The Austin Chronicle

https://www.austinchronicle.com/news/2003-12-26/191188/

The Hightower Report

By Jim Hightower, December 26, 2003, News


HIGHTOWER'S HOLIDAY GIFTS

'Tis the season for giving, so here are gifts I've sent to some of the people in power!

To each of our Congress critters, I sent my fondest wish that from now on they receive the exact same income, pay increases, health care, and pensions that we average citizens get. If they get only the American average, my guess is that this will enrich their lives by making them a bit more humble -- and a whole lot more eager to serve the public's needs.

For America's CEOs, my gift is a beautifully boxed, brand-new set of corporate ethics. It's an elegant, yet simple set, called the golden rule: "Do unto others as you would have them do unto you." Going to pollute someone's neighborhood? Then you have to live there, too. Going to slash wages and benefits? Then slash yours as well. Going to move your manufacturing to sweatshops in China? Then put your office right inside the worst of those sweatshops. Executive life won't be as luxurious, but you'll enjoy a new purity of spirit.

There are a few special people on my list, too. For George W. Bush, who likes to pose for the TV cameras as a brush-clearing ranch hand on his ranchette in Crawford, Texas, I send my deepest hope that, after next November, he'll be free to clear brush full-time! Imagine the fun he'll have, and he won't be bothered by those TV crews watching him do it.

For Democratic leaders in Congress, I've sent jumbo glue guns filled with super glue in the hope that they'll inject each other's vertebrae to stiffen their spines, so they can start standing up to Bush and the moneyed elites.

Finally, I got a doll for Tom DeLay, the power-mad GOP majority leader.

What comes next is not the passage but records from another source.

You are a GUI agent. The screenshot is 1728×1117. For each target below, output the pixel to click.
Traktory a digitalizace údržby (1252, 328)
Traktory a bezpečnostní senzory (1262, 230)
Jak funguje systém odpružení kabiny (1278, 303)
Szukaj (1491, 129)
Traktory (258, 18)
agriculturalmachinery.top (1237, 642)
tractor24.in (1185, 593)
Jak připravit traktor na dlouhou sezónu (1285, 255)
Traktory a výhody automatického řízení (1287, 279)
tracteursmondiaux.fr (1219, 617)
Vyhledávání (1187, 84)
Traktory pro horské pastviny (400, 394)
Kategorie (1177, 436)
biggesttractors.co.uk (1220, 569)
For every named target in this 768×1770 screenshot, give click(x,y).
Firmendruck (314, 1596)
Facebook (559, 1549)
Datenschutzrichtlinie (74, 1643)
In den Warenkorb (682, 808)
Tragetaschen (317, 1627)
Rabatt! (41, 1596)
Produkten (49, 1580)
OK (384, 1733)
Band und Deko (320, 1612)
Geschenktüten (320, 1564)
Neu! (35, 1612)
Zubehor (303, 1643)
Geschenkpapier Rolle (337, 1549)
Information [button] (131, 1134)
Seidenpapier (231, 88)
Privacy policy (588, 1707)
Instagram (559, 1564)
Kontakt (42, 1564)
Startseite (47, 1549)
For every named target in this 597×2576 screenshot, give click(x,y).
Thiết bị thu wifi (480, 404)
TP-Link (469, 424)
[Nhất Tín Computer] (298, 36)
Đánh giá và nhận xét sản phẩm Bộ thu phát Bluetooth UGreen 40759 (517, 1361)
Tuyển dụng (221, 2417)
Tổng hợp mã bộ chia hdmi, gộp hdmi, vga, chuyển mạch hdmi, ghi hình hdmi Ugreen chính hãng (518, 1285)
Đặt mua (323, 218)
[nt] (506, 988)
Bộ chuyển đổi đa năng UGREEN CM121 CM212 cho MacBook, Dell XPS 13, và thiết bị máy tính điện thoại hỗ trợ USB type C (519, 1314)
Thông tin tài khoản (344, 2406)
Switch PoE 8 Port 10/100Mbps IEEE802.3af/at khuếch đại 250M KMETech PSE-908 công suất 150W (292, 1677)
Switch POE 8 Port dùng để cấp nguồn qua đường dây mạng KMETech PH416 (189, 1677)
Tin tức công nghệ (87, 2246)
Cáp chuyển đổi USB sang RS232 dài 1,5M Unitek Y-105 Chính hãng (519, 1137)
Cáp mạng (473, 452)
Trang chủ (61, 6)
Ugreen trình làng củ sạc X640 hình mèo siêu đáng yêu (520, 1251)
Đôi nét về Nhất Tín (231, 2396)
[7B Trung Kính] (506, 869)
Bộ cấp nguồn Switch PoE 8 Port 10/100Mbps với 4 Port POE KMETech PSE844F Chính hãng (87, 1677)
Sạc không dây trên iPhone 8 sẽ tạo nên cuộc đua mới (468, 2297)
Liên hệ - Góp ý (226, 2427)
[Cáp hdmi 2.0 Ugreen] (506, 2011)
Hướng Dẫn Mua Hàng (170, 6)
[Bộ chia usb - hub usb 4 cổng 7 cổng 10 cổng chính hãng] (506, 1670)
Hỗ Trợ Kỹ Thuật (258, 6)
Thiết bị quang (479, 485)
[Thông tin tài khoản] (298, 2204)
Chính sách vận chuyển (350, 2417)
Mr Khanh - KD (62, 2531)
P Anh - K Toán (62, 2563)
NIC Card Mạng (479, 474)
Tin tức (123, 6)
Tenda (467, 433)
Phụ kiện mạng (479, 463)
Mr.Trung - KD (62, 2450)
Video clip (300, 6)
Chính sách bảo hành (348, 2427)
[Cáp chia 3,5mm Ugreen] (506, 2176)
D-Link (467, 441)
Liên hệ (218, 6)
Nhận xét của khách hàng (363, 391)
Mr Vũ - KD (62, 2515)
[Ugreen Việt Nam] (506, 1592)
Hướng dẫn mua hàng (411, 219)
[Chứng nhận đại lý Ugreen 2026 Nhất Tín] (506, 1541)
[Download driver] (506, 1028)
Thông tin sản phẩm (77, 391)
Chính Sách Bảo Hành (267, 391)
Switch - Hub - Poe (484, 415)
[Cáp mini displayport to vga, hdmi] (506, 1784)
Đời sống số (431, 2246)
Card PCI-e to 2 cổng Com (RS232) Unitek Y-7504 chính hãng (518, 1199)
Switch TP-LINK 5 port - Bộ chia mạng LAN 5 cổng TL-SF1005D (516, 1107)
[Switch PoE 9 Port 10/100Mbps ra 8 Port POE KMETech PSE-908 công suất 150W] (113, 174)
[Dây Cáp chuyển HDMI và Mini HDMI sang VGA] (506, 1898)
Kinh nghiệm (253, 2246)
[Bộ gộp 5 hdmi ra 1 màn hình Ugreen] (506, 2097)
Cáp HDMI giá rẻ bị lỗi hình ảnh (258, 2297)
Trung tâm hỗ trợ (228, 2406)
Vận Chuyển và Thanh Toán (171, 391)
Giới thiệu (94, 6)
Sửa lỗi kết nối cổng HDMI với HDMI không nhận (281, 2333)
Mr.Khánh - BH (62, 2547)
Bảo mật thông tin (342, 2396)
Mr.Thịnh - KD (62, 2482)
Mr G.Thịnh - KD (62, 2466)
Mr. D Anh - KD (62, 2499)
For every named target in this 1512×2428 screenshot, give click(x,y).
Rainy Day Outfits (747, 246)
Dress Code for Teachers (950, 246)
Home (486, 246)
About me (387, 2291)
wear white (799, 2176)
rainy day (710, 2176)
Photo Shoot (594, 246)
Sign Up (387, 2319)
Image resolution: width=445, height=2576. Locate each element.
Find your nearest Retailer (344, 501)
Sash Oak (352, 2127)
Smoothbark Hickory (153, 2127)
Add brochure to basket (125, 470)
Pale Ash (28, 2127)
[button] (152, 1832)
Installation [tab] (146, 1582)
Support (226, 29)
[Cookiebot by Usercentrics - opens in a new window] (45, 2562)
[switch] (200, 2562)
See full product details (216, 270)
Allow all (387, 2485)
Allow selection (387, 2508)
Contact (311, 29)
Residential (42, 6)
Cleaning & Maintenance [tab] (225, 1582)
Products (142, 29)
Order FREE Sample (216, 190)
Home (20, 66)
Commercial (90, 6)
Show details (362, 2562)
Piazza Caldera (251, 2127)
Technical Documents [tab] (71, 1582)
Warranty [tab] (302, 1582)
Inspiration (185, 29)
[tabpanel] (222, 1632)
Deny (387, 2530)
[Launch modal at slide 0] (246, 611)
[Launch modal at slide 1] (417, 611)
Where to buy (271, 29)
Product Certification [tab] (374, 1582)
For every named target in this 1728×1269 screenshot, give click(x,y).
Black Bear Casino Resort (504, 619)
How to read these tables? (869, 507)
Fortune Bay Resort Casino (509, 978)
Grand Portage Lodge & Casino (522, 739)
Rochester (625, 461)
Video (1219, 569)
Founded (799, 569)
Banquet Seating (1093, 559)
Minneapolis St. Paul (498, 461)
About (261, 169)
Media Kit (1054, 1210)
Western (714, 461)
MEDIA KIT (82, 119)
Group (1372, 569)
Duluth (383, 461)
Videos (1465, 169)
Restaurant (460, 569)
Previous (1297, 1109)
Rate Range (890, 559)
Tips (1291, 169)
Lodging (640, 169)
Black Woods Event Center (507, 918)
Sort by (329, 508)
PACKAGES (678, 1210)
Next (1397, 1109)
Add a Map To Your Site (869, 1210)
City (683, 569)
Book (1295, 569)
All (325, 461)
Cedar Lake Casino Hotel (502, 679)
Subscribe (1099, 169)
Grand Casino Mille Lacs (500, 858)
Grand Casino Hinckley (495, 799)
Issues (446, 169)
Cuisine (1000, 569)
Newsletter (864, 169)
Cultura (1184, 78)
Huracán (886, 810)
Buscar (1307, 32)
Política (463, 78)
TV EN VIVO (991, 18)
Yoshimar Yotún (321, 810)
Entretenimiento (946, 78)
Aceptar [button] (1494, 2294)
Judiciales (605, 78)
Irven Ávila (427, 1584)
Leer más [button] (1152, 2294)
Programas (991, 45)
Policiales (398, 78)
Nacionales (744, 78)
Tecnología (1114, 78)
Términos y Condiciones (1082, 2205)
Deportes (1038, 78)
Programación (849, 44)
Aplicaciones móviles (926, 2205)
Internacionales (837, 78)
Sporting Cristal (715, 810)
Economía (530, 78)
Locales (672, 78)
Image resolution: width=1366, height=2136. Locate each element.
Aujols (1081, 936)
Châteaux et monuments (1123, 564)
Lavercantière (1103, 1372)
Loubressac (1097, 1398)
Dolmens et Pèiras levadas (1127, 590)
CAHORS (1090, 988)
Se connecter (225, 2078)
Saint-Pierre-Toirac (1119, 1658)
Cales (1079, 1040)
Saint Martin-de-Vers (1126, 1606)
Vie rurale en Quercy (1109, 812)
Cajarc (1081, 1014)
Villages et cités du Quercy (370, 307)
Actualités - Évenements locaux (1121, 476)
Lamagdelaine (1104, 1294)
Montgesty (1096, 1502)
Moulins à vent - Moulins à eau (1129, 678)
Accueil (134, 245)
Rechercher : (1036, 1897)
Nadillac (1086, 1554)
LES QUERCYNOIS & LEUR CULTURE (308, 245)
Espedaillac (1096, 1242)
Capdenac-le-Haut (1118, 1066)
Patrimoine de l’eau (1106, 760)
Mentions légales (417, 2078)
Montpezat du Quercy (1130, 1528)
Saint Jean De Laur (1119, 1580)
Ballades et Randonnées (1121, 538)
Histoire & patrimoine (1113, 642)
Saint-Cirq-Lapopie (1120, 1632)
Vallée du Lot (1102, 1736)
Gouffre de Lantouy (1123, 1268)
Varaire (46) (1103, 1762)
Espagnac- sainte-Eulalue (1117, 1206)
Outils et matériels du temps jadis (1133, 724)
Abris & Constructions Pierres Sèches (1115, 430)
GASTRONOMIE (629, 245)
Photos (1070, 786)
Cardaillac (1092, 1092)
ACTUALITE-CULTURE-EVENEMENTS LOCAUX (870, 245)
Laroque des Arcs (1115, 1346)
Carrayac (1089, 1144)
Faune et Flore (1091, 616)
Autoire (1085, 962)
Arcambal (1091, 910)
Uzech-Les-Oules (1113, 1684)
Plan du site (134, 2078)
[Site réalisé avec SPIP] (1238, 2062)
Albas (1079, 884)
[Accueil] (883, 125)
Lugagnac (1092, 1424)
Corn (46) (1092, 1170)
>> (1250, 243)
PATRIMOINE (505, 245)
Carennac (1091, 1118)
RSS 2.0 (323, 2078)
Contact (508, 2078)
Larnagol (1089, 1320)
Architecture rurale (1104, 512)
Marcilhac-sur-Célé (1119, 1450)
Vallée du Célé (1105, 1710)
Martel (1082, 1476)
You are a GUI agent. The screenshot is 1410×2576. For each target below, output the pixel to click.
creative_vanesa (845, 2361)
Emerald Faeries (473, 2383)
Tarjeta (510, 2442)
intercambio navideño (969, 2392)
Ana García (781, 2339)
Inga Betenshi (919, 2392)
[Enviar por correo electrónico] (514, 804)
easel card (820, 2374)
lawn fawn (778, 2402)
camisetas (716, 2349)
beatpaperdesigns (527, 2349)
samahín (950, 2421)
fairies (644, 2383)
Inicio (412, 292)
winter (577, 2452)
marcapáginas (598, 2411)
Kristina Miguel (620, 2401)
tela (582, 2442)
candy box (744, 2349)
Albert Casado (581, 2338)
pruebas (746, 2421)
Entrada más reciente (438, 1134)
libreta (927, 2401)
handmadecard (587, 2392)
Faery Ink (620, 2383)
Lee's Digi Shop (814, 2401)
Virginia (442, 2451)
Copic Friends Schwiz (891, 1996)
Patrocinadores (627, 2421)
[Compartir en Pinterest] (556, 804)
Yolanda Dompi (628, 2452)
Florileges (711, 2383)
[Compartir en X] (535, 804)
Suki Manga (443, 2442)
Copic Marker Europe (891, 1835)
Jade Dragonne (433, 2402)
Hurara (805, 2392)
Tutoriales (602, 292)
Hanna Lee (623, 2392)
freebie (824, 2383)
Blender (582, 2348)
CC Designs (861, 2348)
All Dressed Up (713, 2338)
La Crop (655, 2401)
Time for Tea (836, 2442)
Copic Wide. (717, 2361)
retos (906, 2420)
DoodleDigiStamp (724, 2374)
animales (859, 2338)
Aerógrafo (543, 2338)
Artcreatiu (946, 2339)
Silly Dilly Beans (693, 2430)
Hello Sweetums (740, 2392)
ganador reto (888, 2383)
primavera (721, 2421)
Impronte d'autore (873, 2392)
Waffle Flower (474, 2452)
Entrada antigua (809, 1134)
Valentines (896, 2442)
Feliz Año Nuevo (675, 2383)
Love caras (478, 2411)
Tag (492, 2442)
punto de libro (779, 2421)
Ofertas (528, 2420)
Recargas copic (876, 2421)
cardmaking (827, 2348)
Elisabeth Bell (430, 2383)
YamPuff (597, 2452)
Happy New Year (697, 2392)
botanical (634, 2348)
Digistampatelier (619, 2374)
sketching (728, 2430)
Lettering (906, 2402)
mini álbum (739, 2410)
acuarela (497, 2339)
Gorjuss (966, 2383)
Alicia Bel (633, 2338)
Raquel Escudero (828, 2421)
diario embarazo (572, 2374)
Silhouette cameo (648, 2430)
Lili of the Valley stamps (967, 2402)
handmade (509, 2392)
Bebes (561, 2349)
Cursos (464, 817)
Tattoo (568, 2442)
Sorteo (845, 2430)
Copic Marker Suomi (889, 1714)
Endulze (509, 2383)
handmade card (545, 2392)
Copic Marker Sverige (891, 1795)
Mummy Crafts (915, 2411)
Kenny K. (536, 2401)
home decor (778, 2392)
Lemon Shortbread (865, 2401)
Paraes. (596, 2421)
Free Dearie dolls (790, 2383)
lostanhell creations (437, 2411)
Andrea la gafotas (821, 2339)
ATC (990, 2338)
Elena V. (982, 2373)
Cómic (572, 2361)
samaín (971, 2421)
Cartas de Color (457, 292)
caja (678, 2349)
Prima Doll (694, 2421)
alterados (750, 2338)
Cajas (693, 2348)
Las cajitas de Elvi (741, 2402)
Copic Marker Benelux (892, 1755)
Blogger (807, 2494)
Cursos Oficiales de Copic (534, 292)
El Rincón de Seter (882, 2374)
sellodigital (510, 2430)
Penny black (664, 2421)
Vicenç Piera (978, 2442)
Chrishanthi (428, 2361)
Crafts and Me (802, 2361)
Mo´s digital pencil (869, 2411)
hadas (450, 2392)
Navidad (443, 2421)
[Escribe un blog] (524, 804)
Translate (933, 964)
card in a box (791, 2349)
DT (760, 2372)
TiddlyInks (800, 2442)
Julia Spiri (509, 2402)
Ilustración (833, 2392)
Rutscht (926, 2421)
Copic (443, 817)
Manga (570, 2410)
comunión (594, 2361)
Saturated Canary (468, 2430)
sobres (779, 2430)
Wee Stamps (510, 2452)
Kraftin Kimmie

Only, he doesn't get the doll -- I keep it. It's a voodoo doll of Tom himself, and I'll stick pins into it every time this vindictive, vituperative, right-wing political extremist starts getting nasty again. I jab a pin in the doll's head, and Tom's hair catches on fire. It'll make him a better person.

Happy Holidays, everyone!


SEARS STARS IN YOUR SHOW OF SHOWS

At last, the Golden Age of television is upon us again! But, alas, this is not the golden age of TV quality -- but literally the age of TV gold, when advertisers have become the programming.

Leading the way is Disney's ABC television network, which has now opened its expanse of our public airwaves to complete domination by sponsors. I don't mean just the ads that sponsors run on its shows, or even the not-so-subtle placement of sponsors' products in the shows -- but rather sponsors that become the featured character of the show.

Sears has stepped out as the first of ABC's new advertising stars, putting itself forward as the centerpiece of the network's latest reality show called Extreme Makeover: Home Edition. Not that Sears has any actual dramatic talent -- but it does have more than a million dollars that it has paid to ABC to write the corporation into the script of this six-part series portraying stories of home renovation.

The actual actors will be using Sears tools in their work, adding Sears appliances to the renovated homes, and decorating with Sears furniture. If that's too subtle for viewers, there'll also be Sears trucks delivering merchandise, branded workers from Sears home improvement centers will occasionally arrive on the scene, and the show's cast will make trips to Sears for supplies.

The commercially crass rationale for this all-Sears show is that advertisers need a way to outfox you TV viewers who are using your clickers to zap past those annoying commercial breaks. So forget the ads -- the sponsors will be the show.

To fabricate this great leap forward in TV entertainment, ABC even has a "senior vice-president for integrated marketing and promotion." He assures us that while "Sears plays a role in the personality of the show," ABC would "never take it to the point where it would seem like a bunch of logos slapped in a show."

See, there still are a few artistic standards in television.